(Saved data entries)
···
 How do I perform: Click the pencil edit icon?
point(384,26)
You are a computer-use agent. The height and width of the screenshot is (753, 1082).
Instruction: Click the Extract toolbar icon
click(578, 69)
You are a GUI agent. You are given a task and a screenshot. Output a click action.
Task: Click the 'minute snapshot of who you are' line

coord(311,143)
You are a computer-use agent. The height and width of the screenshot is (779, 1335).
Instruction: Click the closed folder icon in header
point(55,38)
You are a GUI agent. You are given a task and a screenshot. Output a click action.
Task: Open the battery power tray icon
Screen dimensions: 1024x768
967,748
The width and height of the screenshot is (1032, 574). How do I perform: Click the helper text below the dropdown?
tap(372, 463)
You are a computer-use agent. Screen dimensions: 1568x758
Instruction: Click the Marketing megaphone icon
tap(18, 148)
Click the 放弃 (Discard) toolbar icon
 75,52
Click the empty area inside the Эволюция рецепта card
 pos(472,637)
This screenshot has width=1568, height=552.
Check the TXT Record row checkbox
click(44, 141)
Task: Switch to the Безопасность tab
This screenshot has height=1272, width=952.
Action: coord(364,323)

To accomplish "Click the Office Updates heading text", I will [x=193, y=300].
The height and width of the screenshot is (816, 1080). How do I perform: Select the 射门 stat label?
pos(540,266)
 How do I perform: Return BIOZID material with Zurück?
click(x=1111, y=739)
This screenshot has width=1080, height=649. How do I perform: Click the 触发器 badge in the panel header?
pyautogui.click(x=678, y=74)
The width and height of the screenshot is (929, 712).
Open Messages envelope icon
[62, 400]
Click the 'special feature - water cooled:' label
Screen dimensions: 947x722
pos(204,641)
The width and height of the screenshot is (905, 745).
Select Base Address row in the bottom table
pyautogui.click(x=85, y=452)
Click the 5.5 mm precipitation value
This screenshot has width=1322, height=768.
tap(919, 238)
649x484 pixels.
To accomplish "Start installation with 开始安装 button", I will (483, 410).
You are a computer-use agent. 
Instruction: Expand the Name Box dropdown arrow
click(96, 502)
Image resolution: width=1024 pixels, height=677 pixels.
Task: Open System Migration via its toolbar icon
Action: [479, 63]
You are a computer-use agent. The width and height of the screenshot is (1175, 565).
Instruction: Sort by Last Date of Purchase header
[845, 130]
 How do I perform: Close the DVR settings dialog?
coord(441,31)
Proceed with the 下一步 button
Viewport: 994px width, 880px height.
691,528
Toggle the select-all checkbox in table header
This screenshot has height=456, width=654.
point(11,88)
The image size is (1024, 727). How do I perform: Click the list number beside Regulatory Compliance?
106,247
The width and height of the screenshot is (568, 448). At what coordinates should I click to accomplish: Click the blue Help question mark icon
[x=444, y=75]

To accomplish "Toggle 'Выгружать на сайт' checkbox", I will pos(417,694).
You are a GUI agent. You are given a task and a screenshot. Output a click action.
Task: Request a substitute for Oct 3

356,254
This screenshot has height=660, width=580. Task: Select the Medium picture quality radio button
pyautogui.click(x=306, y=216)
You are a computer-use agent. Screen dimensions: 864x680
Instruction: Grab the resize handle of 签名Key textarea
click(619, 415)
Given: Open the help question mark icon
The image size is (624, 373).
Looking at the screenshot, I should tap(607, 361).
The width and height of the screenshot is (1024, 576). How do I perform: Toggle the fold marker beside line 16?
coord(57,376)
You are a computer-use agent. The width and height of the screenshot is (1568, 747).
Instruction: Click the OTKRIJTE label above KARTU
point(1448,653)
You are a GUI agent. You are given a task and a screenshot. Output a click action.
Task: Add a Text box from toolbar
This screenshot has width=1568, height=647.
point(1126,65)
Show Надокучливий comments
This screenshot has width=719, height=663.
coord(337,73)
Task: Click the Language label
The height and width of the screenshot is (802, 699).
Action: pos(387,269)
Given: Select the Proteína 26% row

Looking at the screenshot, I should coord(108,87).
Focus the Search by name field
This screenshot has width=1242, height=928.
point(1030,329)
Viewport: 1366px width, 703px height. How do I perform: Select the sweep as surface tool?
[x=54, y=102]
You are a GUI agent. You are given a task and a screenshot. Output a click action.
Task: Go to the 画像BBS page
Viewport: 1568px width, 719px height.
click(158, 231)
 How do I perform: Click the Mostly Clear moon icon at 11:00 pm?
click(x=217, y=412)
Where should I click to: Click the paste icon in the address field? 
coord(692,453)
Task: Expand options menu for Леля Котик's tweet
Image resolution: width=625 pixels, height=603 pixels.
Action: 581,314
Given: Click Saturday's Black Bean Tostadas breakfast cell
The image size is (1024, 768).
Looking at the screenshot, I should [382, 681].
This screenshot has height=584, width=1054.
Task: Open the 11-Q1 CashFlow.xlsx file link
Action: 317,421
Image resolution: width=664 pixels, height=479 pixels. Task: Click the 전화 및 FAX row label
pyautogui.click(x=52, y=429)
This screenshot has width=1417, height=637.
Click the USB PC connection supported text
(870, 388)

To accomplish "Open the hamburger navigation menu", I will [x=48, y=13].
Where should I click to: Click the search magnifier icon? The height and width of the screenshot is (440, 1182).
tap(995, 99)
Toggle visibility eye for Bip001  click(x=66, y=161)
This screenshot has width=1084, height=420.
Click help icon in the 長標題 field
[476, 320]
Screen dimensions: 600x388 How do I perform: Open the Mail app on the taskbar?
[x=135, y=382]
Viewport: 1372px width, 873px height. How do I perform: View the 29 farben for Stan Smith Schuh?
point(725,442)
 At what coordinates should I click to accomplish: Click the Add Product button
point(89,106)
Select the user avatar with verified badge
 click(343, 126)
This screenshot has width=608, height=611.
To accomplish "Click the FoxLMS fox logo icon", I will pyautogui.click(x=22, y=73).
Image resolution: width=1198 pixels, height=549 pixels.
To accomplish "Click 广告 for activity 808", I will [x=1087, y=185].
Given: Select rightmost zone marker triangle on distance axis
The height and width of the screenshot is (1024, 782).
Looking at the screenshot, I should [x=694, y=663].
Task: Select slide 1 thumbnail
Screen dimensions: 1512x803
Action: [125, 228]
···
PROBLEM DESCRIPTION :: Reproduce the data in full. Nothing in it may be altered.

SOLVED EXERCISE ::
 How do I perform: Click the pencil edit icon?
point(384,26)
You are a computer-use agent. The height and width of the screenshot is (753, 1082).
Instruction: Click the Extract toolbar icon
click(578, 69)
You are a GUI agent. You are given a task and a screenshot. Output a click action.
Task: Click the 'minute snapshot of who you are' line

coord(311,143)
You are a computer-use agent. The height and width of the screenshot is (779, 1335).
Instruction: Click the closed folder icon in header
point(55,38)
You are a GUI agent. You are given a task and a screenshot. Output a click action.
Task: Open the battery power tray icon
Screen dimensions: 1024x768
967,748
The width and height of the screenshot is (1032, 574). How do I perform: Click the helper text below the dropdown?
tap(372, 463)
You are a computer-use agent. Screen dimensions: 1568x758
Instruction: Click the Marketing megaphone icon
tap(18, 148)
Click the 放弃 (Discard) toolbar icon
 75,52
Click the empty area inside the Эволюция рецепта card
 pos(472,637)
This screenshot has width=1568, height=552.
Check the TXT Record row checkbox
click(44, 141)
Task: Switch to the Безопасность tab
This screenshot has height=1272, width=952.
Action: coord(364,323)

To accomplish "Click the Office Updates heading text", I will [x=193, y=300].
The height and width of the screenshot is (816, 1080). How do I perform: Select the 射门 stat label?
pos(540,266)
 How do I perform: Return BIOZID material with Zurück?
click(x=1111, y=739)
This screenshot has width=1080, height=649. How do I perform: Click the 触发器 badge in the panel header?
pyautogui.click(x=678, y=74)
The width and height of the screenshot is (929, 712).
Open Messages envelope icon
[62, 400]
Click the 'special feature - water cooled:' label
Screen dimensions: 947x722
pos(204,641)
The width and height of the screenshot is (905, 745).
Select Base Address row in the bottom table
pyautogui.click(x=85, y=452)
Click the 5.5 mm precipitation value
This screenshot has width=1322, height=768.
tap(919, 238)
649x484 pixels.
To accomplish "Start installation with 开始安装 button", I will (483, 410).
You are a computer-use agent. 
Instruction: Expand the Name Box dropdown arrow
click(96, 502)
Image resolution: width=1024 pixels, height=677 pixels.
Task: Open System Migration via its toolbar icon
Action: [479, 63]
You are a computer-use agent. The width and height of the screenshot is (1175, 565).
Instruction: Sort by Last Date of Purchase header
[845, 130]
 How do I perform: Close the DVR settings dialog?
coord(441,31)
Proceed with the 下一步 button
Viewport: 994px width, 880px height.
691,528
Toggle the select-all checkbox in table header
This screenshot has height=456, width=654.
point(11,88)
The image size is (1024, 727). How do I perform: Click the list number beside Regulatory Compliance?
106,247
The width and height of the screenshot is (568, 448). At what coordinates should I click to accomplish: Click the blue Help question mark icon
[x=444, y=75]

To accomplish "Toggle 'Выгружать на сайт' checkbox", I will pos(417,694).
You are a GUI agent. You are given a task and a screenshot. Output a click action.
Task: Request a substitute for Oct 3

356,254
This screenshot has height=660, width=580. Task: Select the Medium picture quality radio button
pyautogui.click(x=306, y=216)
You are a computer-use agent. Screen dimensions: 864x680
Instruction: Grab the resize handle of 签名Key textarea
click(619, 415)
Given: Open the help question mark icon
The image size is (624, 373).
Looking at the screenshot, I should tap(607, 361).
The width and height of the screenshot is (1024, 576). How do I perform: Toggle the fold marker beside line 16?
coord(57,376)
You are a computer-use agent. The width and height of the screenshot is (1568, 747).
Instruction: Click the OTKRIJTE label above KARTU
point(1448,653)
You are a GUI agent. You are given a task and a screenshot. Output a click action.
Task: Add a Text box from toolbar
This screenshot has width=1568, height=647.
point(1126,65)
Show Надокучливий comments
This screenshot has width=719, height=663.
coord(337,73)
Task: Click the Language label
The height and width of the screenshot is (802, 699).
Action: pos(387,269)
Given: Select the Proteína 26% row

Looking at the screenshot, I should coord(108,87).
Focus the Search by name field
This screenshot has width=1242, height=928.
point(1030,329)
Viewport: 1366px width, 703px height. How do I perform: Select the sweep as surface tool?
[x=54, y=102]
You are a GUI agent. You are given a task and a screenshot. Output a click action.
Task: Go to the 画像BBS page
Viewport: 1568px width, 719px height.
click(158, 231)
 How do I perform: Click the Mostly Clear moon icon at 11:00 pm?
click(x=217, y=412)
Where should I click to: Click the paste icon in the address field? 
coord(692,453)
Task: Expand options menu for Леля Котик's tweet
Image resolution: width=625 pixels, height=603 pixels.
Action: 581,314
Given: Click Saturday's Black Bean Tostadas breakfast cell
The image size is (1024, 768).
Looking at the screenshot, I should [382, 681].
This screenshot has height=584, width=1054.
Task: Open the 11-Q1 CashFlow.xlsx file link
Action: 317,421
Image resolution: width=664 pixels, height=479 pixels. Task: Click the 전화 및 FAX row label
pyautogui.click(x=52, y=429)
This screenshot has width=1417, height=637.
Click the USB PC connection supported text
(870, 388)

To accomplish "Open the hamburger navigation menu", I will [x=48, y=13].
Where should I click to: Click the search magnifier icon? The height and width of the screenshot is (440, 1182).
tap(995, 99)
Toggle visibility eye for Bip001  click(x=66, y=161)
This screenshot has width=1084, height=420.
Click help icon in the 長標題 field
[476, 320]
Screen dimensions: 600x388 How do I perform: Open the Mail app on the taskbar?
[x=135, y=382]
Viewport: 1372px width, 873px height. How do I perform: View the 29 farben for Stan Smith Schuh?
point(725,442)
 At what coordinates should I click to accomplish: Click the Add Product button
point(89,106)
Select the user avatar with verified badge
 click(343, 126)
This screenshot has width=608, height=611.
To accomplish "Click the FoxLMS fox logo icon", I will pyautogui.click(x=22, y=73).
Image resolution: width=1198 pixels, height=549 pixels.
To accomplish "Click 广告 for activity 808", I will [x=1087, y=185].
Given: Select rightmost zone marker triangle on distance axis
The height and width of the screenshot is (1024, 782).
Looking at the screenshot, I should [x=694, y=663].
Task: Select slide 1 thumbnail
Screen dimensions: 1512x803
Action: [125, 228]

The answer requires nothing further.